Scotland Camping Apps
Okay, so how does one find campsites in Scotland?
There are a few ways and we’re going to go over them and share our favorite tips.
We love using Google Maps to plan out our road trips. We typically pin all the places we want to stop along the way, including campground options.
To find campgrounds in Google Maps, simply zoom into the map location you’re searching in, and type “campground” into the search bar. All the nearby campground options will pop up along with reviews, photos and a website.
This is a European camping app that was recommended to us by the staff at Bunk Campers. It is really helpful for finding wild camping spots in addition to established campgrounds.
It is free to download and is pretty user-friendly.
This is one of our favorite camping apps in the USA and we were happy to find it also works in Scotland!
You can easily look at a specific location on the map and see all types of campsites nearby. Once you click on them, you can find reviews and information about what type of campsite it is (established campground vs. wild camping). You can also see the amenities and price.
In addition to campgrounds, iOverlander shows other facilities you may need on your campervan trip, like where you can fill water and dump your tanks.
Our advice: Familiarize yourself with the apps above prior to your trip and figure out which you prefer using. Flag the campsites you’re interested in so you can find them easily.
Scotland Campsite Map
The map above shows all of the best campsites in Scotland so you can easily figure out where each is located and map the distance to major attractions.
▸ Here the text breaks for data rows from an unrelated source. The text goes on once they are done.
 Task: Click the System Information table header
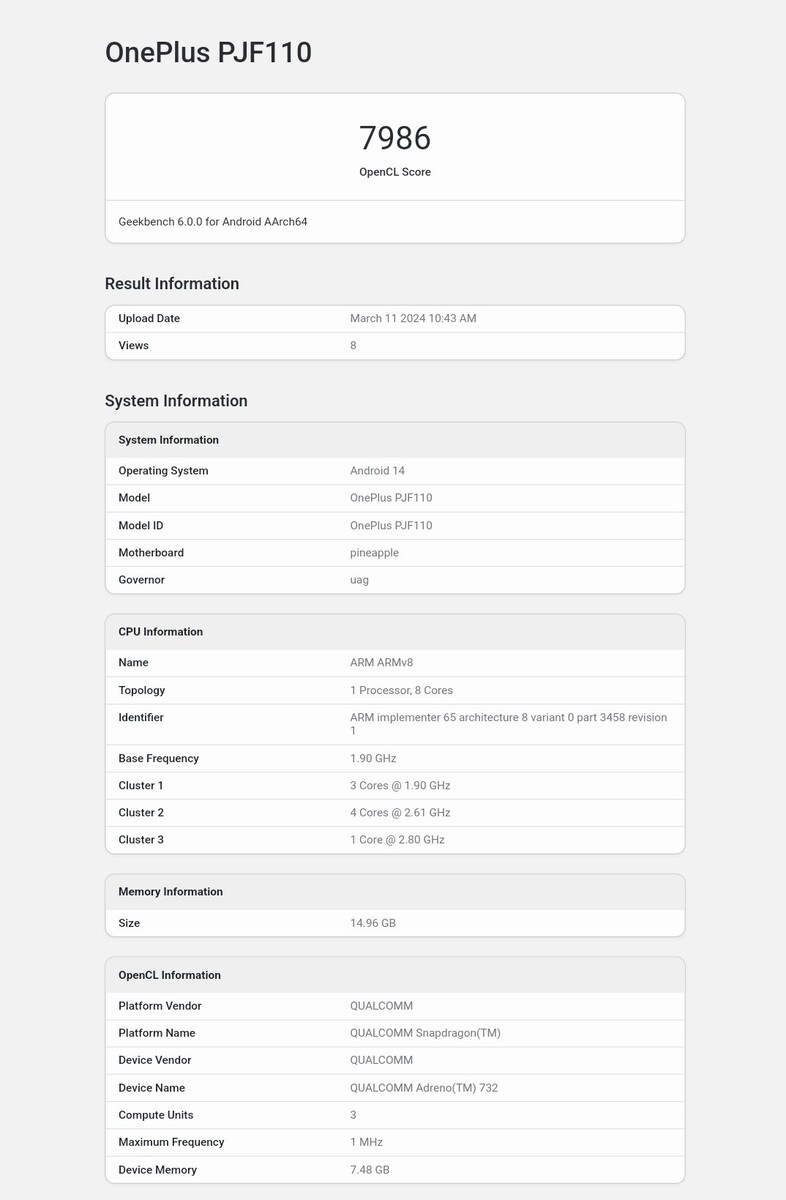pos(395,440)
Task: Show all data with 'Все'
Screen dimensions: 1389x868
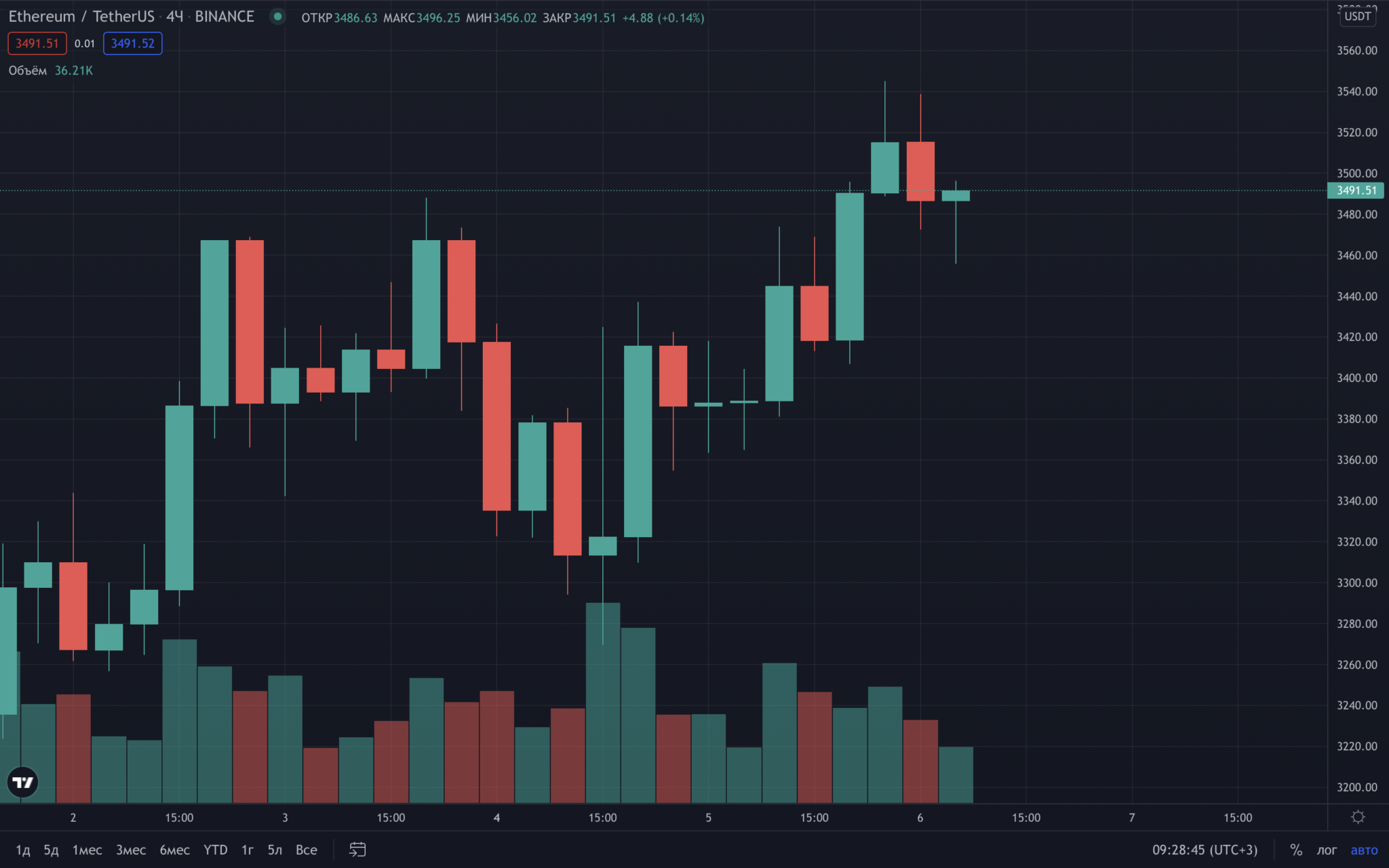Action: (x=307, y=850)
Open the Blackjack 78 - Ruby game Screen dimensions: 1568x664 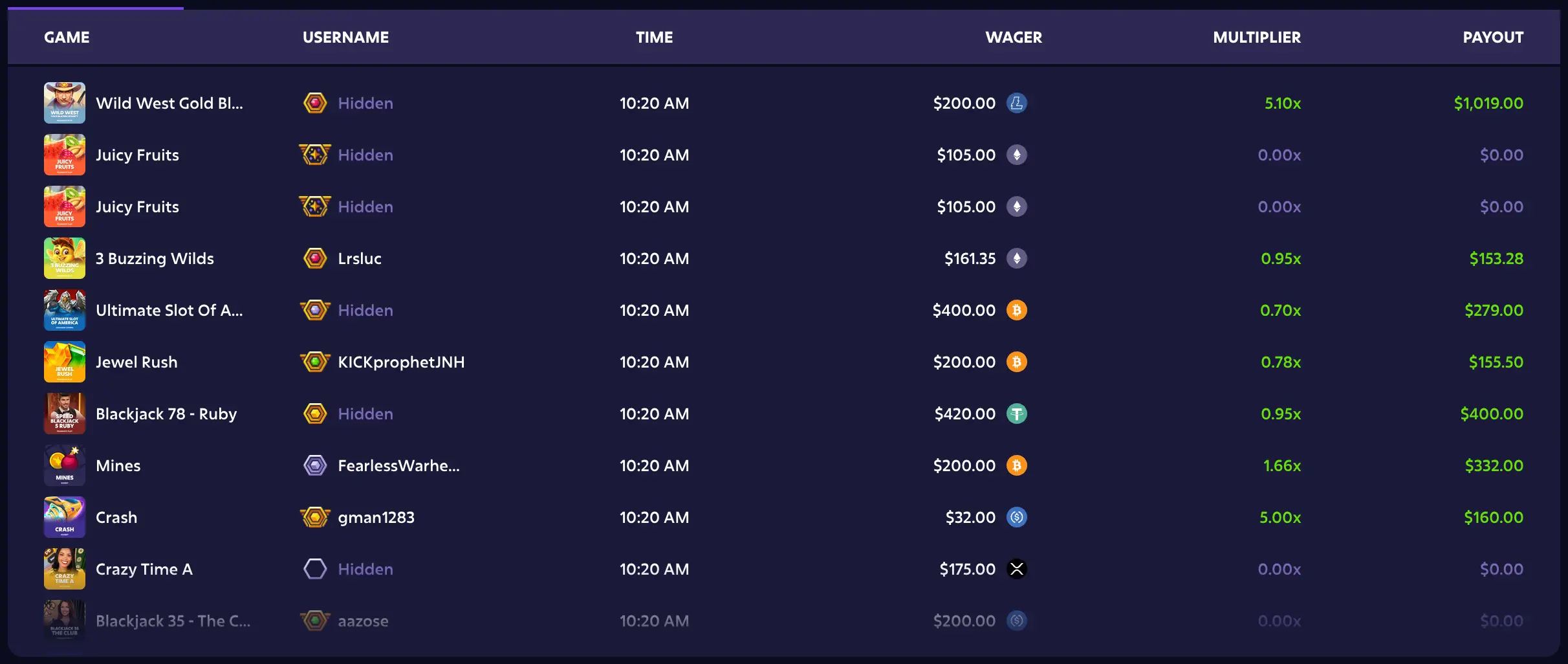point(166,414)
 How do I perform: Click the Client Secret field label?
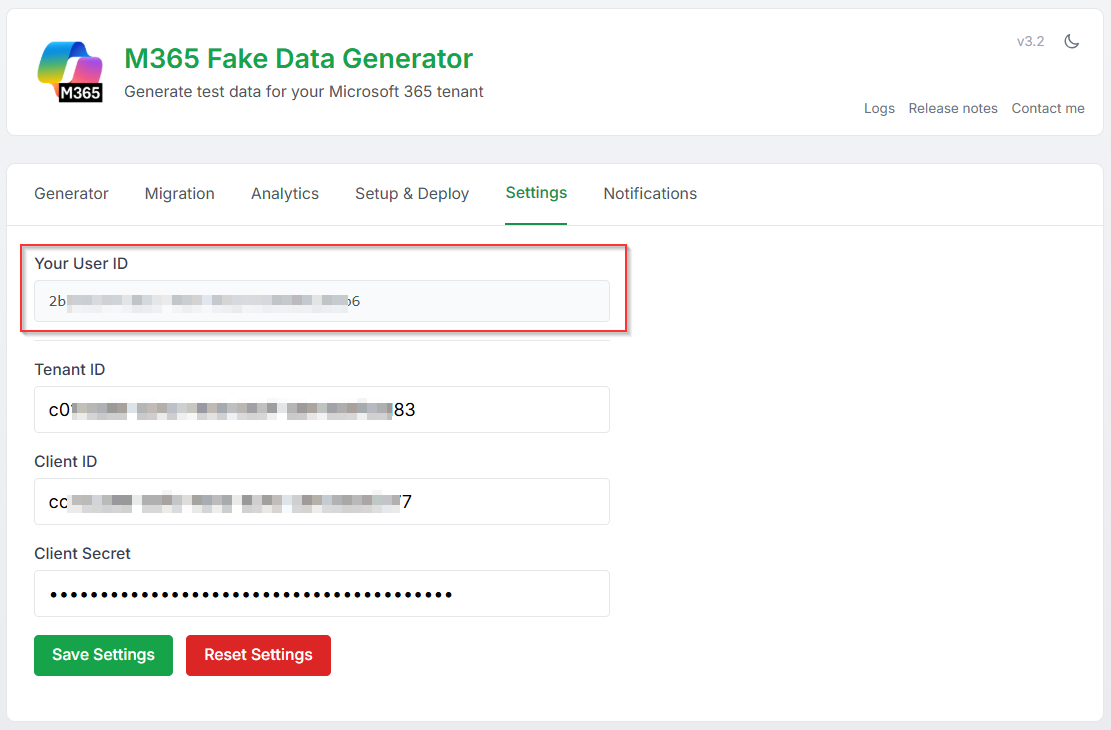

Best campsites in Scotland
We’ve compiled a list of some of the most highly-rated Scotland campsites broken down by region so you can flag the ones you’d like to spend the night at during your Scotland camping trip.
- Eden Leisure Village: 20 minutes outside Glasgow, this picturesque Scotland campsite offers campervan and RV sites alongside unique glamping sites that include pods, a hobbit house, and a “glampervan.” Luxurious extras include a hot tub and spa treatments, for an additional fee.
- Scone Camping & Caravanning Club Site: One of the best caravan parks Scotland has for those interested in exploring castles and architecture. It’s 1.5 hours from Edinburgh and has tent and RV sites, plus four glamping safari tents.
- Huntly Castle Caravan Park: Well-equipped park near Aberdeenshire within walking distance to town, the castle, and the River Deveron.
- Blair Castle Caravan Park: A mix of Scotland campsites and glampsites, this caravan park is situated at the entrance to Cairngorms National Park.
- Oakwood Caravan & Camping Park: One of the newest caravan parks in Scotland (opened in 2018), near Aviemore in Cairngorms and open year-round.
- Glenmore Campsite: Nestled into the forest with beautiful mountain views and direct access to Loch Morlich’s beaches, this is Scotland camping at its finest!
- Culloden Moor Caravan and Motorhome Club Campsite: Six miles from Inverness, this campground has beautiful views across the Nairn Valley and a bus stop out front that takes you into town or to the famed Culloden Battlefield.
- Ardtower Caravan Park: A top-notch Scotland camping experience in Inverness (this is the one we mentioned earlier with the amazing showers!), with loch views, a cute cafe onsite, and within walking distance of a grocery store and bus stop.
- Bunchrew Caravan Park Ltd: A tranquil campground three miles from Inverness, with RVs for rent and “eco-chalets” in addition to campsites. We stayed here and loved it as a basecamp for exploring the Highlands, and enjoyed the ice cream truck that came by!
- Beauly Holiday Park: If you’re driving the NC500 or exploring the Highlands, this is one of the best caravan parks in Scotland. The park has its own nature reserve and walking paths, yet is within one hour of many of the country’s top attractions.
- Wheems Organic Farm and Campsite: A laid-back campground on the Orkney Islands (you’ll take a ferry from the mainland) with gorgeous sea views and a small shop selling organic produce.
- The Wee Campsite: On the shores of Loch Carron and a great stop along the NC500, this small site is fairly basic but very well-maintained and has stunning views.
- Skye Camping and Caravanning Club Site: One of our personal favorite Scotland campsites! In Portree on the Isle of Skye, the facilities and views here are immaculate, there are grazing sheep and adorable Highland cows, and the camp store is stocked with farm-fresh eggs and milk.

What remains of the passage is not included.